あれから約160年、また歴史が繰り返されようとしています。3月24日、アメリカはG8からロシアを排除した「G7」の開催を主導。並行してEU(欧州連合)、NATO(北大西洋条約機構)と積極的に協議し、外堀を埋めようとしている。今後もロシアに対する経済制裁は続いていくでしょう。

ただし、欧州諸国にはアメリカほど強硬に出られない事情もあります。ロシアがウクライナを経由するパイプラインで供給している天然ガスへの、欧州諸国のエネルギー依存度は約30%といわれている。ピーク時の40%に比べれば下がったとはいえ、いまだ主要エネルギーのひとつであることは間違いありません。

ロシア側にとっても、エネルギーは国家財政歳入の約5割を占める重要産業。つまり、もし経済制裁などをきっかけに天然ガス供給がストップするようなことになれば、ロシアと欧州の双方に深刻な経済打撃の連鎖をもたらすと予想されます。この“泥沼”への突入は、欧州諸国としては避けたいはずです。

また、ある意味では欧州諸国以上にウクライナ情勢の“余波”を警戒しているのが中国政府です。「内政不干渉」を名目に、中国は目立ったアクションを起こしていませんが、腹の底では「明日はわが身」だと懸念しているでしょう。

中国、そして日本にとって意味することとは?

クリミア半島のロシアへの編入は、クリミア自治共和国の住民投票をもって決定された。現状では中国人民は選挙権を持っていませんが、今回の経緯を見て、特にチベットやウイグルなど少数民族が多く住む辺境地域では、「対外勢力とうまくつながりを持ち、選挙が実現すれば独立への道もある」という“渇望”が生まれたことでしょう。
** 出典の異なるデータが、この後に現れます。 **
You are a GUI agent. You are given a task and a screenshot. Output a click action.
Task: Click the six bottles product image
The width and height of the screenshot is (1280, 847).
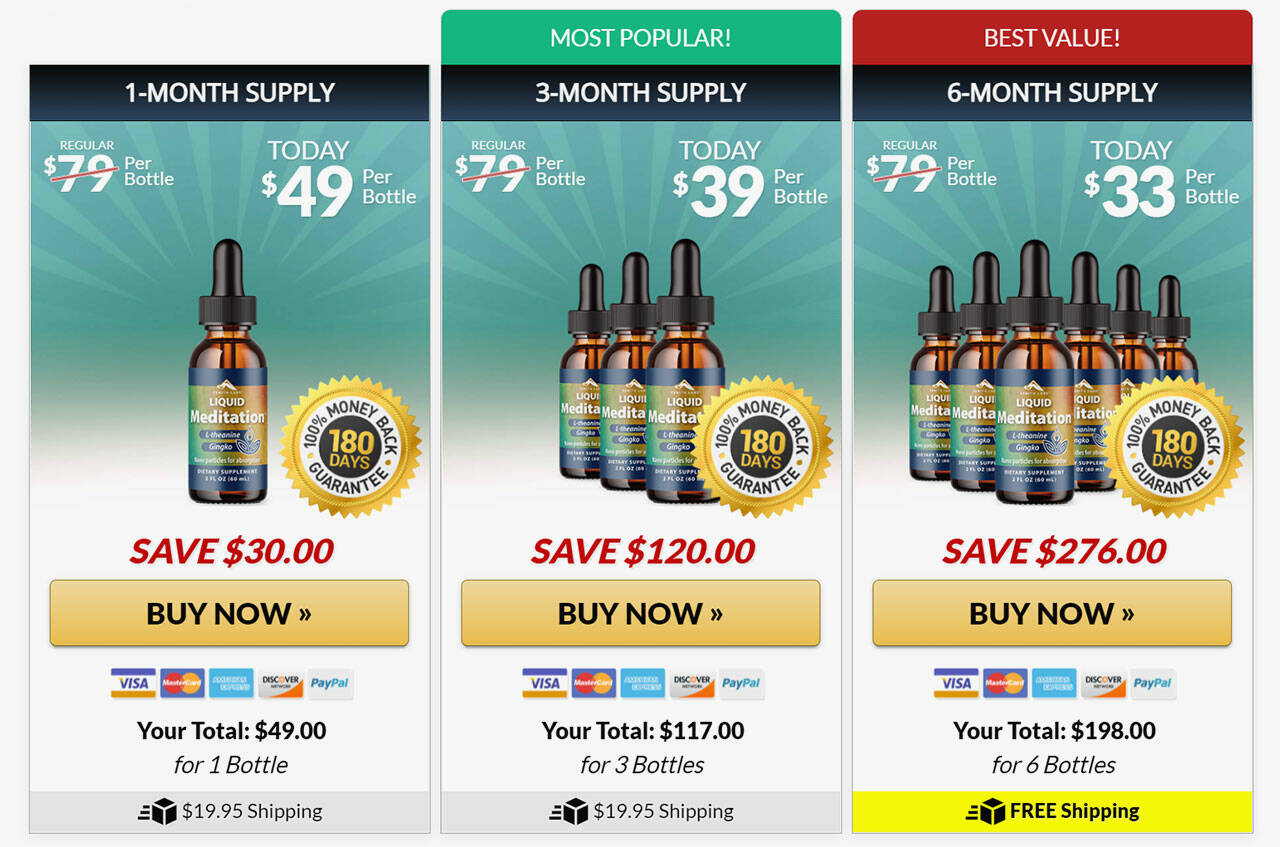tap(1040, 372)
昨今の情勢は、中東諸国の反政府派がインターネットで政権打倒を呼びかけた「アラブの春」を想起させる。あのときと同じように、中国政府は強い警戒心をもって治安維持や統制強化を進めています。

このように、各国がそれぞれの思惑を抱いて事態を注視するウクライナ情勢ですが、日本にとってはどんな意味を持つのか? 誤解を恐れずに言えば、日本は“最大の受益者”となれる可能性もあるとぼくは考えます。ポイントは3つあります。

(1)ロシアへの対応をめぐって、アメリカに対し「同盟関係の強化」をはっきりと意思表示すること。

(2)辺境紛争という観点から、中国との関係をマネージする上でのケーススタディとして研究すること。

(3)孤立するプーチン大統領に水面下でメッセージを送り続けること。同盟国アメリカと協調しての制裁参加で、北方領土問題はいったん凍結を余儀なくされますが、来るべき交渉再開に備え、タイミングを見計らいながら経済面などで“貸し”をつくっておくこと。

ウクライナ情勢に関して、日本が直接的に失うものは何もない。むしろ“タメ”をつくれる独特のポジションにいます。この条件を生かさなくていいというなら、その理由を逆に教えて!!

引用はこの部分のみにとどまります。